In this week's Gospel from Mark (6:1-6), we see the profound lack of faith of Jesus's native people. As a result, Christ works very few miracles in their midst. Pope Benedict XVI, in a homily below, reflects on this scene and reinforces the relationship between faith and divine power.
Jesus preaching at Nazareth, unidentified icon
This reaction is understandable because familiarity at the human level makes it difficult to go beyond this in order to be open to the divine dimension. That this son of a carpenter was the Son of God was hard for them to believe. Jesus actually takes as an example the experience of the prophets of Israel, who in their own homeland were an object of contempt, and identifies himself with them. Due to this spiritual closure Jesus “could do no mighty work there [Nazareth], except that he laid his hands upon a few sick people and healed them” (Mk 6:5). 

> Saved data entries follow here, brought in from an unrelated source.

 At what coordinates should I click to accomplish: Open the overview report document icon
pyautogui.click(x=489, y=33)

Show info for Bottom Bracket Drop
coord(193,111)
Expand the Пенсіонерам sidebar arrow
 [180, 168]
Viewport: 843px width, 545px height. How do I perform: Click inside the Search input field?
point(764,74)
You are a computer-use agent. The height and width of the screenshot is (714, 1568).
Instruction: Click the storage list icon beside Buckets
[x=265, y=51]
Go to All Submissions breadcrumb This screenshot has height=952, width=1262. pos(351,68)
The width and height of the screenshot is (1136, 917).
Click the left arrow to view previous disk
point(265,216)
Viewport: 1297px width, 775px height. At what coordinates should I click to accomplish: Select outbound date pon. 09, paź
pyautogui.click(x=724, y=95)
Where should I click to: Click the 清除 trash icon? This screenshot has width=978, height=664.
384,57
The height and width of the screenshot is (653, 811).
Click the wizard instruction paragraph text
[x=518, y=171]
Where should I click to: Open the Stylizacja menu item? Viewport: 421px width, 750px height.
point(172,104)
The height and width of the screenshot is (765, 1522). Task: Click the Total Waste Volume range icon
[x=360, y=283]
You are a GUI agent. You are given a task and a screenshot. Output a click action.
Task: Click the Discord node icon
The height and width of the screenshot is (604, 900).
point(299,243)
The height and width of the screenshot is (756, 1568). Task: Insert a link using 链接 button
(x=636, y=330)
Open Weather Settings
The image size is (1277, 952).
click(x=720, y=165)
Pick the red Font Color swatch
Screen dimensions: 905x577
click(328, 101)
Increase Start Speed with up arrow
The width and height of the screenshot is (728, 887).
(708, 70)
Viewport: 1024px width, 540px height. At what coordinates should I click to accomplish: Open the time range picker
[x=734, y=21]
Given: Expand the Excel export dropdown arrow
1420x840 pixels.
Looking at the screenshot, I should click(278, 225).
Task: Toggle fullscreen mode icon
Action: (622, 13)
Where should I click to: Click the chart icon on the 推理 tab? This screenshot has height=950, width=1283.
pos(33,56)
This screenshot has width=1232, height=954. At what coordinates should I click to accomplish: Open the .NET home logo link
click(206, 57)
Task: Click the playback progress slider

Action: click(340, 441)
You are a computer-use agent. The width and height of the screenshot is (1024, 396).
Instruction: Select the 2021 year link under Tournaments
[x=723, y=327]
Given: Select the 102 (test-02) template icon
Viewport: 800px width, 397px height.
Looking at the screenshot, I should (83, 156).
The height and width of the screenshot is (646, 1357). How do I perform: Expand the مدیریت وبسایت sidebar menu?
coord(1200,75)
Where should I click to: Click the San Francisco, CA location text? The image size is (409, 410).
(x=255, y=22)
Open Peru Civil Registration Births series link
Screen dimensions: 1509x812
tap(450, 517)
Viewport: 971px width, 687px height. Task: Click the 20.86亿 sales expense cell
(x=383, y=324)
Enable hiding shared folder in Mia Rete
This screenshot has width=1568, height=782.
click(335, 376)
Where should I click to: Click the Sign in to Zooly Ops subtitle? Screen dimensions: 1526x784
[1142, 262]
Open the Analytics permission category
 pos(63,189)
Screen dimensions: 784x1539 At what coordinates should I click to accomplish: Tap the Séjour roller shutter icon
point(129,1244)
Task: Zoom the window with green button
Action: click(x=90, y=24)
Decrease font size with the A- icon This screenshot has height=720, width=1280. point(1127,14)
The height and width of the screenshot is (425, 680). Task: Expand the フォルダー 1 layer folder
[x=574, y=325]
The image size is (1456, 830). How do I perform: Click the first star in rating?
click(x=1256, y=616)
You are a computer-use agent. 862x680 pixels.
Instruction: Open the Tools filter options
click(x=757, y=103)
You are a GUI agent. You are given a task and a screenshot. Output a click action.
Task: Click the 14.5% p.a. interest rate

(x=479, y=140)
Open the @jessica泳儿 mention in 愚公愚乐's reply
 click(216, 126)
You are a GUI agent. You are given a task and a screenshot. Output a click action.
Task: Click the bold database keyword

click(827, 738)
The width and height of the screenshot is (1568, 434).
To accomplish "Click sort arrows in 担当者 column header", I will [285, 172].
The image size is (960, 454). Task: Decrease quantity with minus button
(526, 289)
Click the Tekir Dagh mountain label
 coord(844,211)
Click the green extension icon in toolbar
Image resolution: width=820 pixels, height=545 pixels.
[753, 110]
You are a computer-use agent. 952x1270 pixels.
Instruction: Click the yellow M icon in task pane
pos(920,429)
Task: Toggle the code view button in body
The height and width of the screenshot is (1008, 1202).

In fact Christ’s miracles are not a display of power but signs of the love of God that is brought into being wherever it encounters reciprocated human faith. Origen writes: “as in the case of material things there exists in some things a natural attraction towards some other thing, as in the magnet for iron... so there is an attraction in such faith towards the divine power” (Commentary on the Gospel of Matthew, 10, 19).